A bank security primer on 'structuring'

New form of money laundering seeks to stay under traditional federal oversights


NEW YORK – March 12, 2008 – A commonly-used form of money laundering called “structuring” has recently emerged in the news.

According to Dr. Michael Recce, chief scientist at Fortent, a New York company focused on risk, compliance and information technology, “Structuring is a favorite method used by money launderers to attempt to avoid detection."

“Due to the Bank Secrecy Act and the USA PATRIOT Act regulations, banks are required to report customer transactions of $10,000 or more to federal authorities," said Recce. "So in order to get around these requirements, an individual could ‘structure’ or divide payments into a set of transactions where each individual transaction is below this $10,000 threshold. This maneuver increases the chances that the individual would fly under the radar of banks’ compliance departments.

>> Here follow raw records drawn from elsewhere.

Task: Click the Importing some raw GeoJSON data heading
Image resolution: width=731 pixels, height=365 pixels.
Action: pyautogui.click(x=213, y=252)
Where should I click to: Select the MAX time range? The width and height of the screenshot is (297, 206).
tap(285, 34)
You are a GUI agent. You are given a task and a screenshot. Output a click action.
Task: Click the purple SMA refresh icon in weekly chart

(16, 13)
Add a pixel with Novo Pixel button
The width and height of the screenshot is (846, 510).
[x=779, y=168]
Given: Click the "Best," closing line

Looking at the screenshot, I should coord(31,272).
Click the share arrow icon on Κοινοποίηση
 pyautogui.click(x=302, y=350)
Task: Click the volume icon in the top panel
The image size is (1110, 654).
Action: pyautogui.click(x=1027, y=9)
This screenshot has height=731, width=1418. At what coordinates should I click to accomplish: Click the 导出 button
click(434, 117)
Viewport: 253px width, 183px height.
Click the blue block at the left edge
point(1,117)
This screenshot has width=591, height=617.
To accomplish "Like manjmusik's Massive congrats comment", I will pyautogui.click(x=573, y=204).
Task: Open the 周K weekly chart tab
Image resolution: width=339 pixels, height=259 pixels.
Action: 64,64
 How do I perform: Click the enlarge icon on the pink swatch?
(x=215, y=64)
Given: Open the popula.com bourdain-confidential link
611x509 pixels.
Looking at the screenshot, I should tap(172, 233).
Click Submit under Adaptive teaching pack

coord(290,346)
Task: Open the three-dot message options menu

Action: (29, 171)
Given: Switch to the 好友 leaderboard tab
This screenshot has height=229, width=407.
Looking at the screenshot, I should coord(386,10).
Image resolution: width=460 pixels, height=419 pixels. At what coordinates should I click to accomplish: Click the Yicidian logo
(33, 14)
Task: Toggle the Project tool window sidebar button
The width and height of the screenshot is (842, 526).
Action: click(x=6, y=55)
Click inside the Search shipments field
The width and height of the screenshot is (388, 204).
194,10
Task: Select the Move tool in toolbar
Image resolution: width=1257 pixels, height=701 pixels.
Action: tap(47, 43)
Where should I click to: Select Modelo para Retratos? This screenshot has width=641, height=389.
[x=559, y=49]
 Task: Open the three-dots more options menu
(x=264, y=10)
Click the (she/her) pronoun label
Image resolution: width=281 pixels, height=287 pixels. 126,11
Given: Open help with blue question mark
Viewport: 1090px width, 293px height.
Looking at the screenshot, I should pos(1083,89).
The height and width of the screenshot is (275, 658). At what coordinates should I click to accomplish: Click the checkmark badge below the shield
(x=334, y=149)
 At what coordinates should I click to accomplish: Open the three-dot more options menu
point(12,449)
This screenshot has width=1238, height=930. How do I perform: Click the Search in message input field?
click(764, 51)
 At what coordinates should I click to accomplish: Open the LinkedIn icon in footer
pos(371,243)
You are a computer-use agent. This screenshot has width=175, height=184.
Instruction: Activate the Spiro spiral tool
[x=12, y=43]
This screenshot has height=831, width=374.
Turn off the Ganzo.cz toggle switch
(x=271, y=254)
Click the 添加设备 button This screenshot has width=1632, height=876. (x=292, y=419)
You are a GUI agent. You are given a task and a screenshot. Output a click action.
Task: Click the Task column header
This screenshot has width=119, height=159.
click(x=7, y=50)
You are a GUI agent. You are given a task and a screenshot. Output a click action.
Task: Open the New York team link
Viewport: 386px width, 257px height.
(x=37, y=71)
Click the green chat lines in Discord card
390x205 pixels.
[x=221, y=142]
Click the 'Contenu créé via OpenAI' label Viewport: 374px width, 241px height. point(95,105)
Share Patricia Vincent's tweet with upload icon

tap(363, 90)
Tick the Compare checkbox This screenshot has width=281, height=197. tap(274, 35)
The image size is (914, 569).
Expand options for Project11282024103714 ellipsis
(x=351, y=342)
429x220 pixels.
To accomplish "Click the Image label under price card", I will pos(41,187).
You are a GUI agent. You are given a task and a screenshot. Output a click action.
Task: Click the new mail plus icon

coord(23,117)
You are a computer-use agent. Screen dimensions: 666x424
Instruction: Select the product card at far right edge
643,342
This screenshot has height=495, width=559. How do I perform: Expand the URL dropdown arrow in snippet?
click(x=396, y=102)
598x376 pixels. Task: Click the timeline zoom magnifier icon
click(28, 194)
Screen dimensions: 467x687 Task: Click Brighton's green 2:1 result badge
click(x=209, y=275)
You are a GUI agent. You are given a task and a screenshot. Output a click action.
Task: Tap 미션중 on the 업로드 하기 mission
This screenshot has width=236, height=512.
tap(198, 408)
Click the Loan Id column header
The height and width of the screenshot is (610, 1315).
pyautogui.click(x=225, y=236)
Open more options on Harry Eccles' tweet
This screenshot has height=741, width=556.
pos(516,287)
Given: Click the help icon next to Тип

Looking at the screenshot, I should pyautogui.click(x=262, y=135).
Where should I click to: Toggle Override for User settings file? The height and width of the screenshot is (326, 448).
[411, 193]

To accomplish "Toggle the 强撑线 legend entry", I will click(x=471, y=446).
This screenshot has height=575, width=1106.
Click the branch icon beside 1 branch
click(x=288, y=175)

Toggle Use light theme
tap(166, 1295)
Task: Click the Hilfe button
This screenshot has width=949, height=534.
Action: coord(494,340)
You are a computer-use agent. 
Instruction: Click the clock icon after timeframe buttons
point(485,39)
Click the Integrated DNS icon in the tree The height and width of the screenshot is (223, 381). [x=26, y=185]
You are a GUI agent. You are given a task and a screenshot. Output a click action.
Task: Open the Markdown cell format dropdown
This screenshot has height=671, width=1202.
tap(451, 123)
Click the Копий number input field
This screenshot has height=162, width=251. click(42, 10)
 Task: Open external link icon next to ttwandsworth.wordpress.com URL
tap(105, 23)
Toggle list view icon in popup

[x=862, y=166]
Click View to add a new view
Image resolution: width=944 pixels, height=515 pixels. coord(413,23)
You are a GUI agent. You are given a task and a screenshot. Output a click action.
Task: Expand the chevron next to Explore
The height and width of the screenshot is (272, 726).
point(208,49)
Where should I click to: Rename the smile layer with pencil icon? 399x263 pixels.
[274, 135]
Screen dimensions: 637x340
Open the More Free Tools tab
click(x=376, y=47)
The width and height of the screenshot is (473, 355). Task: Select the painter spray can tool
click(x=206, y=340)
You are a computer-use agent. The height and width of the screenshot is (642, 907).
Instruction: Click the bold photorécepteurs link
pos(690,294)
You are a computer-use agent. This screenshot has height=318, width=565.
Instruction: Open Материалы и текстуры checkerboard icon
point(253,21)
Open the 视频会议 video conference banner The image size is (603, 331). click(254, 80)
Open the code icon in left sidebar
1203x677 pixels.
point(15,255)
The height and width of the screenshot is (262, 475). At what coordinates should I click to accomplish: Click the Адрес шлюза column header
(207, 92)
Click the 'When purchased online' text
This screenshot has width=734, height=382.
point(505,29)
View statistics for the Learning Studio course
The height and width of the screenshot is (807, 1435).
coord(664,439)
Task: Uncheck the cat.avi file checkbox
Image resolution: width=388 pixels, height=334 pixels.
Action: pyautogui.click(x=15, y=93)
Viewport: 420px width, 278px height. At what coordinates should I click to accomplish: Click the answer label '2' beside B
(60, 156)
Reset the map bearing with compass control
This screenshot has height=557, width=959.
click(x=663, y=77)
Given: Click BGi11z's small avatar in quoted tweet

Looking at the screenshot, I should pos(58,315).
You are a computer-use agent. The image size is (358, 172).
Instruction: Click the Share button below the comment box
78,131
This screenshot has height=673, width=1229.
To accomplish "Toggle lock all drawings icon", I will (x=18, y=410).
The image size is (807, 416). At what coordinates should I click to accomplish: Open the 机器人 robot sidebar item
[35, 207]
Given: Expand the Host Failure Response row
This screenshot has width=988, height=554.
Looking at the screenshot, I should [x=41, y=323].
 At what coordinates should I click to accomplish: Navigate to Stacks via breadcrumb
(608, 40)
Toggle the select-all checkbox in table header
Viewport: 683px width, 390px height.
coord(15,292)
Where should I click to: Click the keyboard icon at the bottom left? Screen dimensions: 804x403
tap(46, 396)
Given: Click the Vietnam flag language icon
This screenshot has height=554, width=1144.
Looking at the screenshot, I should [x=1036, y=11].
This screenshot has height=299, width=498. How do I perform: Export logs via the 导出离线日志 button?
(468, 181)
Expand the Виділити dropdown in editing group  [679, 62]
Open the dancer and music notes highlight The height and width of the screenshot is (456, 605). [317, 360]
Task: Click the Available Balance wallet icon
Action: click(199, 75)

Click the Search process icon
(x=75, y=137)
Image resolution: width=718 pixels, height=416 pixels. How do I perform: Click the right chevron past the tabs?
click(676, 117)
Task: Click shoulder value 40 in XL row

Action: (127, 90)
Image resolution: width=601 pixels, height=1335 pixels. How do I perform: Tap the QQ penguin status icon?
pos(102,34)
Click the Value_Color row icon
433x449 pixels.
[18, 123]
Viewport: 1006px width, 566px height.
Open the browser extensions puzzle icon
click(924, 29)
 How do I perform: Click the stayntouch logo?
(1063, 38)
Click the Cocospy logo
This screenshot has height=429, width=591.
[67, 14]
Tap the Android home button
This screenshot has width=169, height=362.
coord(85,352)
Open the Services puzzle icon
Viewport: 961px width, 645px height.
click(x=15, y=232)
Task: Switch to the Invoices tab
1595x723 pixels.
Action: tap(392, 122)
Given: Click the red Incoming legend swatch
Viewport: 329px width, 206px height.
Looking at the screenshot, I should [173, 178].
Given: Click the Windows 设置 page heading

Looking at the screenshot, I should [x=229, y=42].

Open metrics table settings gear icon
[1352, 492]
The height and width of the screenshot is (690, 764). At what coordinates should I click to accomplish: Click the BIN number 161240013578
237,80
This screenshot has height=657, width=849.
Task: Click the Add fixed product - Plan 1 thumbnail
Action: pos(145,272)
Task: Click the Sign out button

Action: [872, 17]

“Divided transactions raise suspicion levels, and banks have systems in place to detect just this sort of criminal behavior.”

Common signs of structuring, said Recce, include:

1. Movement of cash in multiple transactions under $10,000 – “Obviously, not every transaction of under $10,000 is suspect, but if banks see a pattern of cash movement to the same account when it doesn’t seem to make sense, this raises red flags.”

2. Attempts to take the sender’s name off wire transfers – “If you have nothing to hide, why would you try to conceal your transactions?”

3. Large cash deposits made to ATMs – “Most people deposit checks, not cash, into ATMs, so banks’ systems tend to raise red flags for these types of transactions.”

“To detect structuring,” says Dr. Recce, “anti-money laundering systems, such as Fortent’s, look for situations in which multiple transactions of slightly under $10,000 are performed within short periods of time, possibly at multiple branches or locations of a bank.”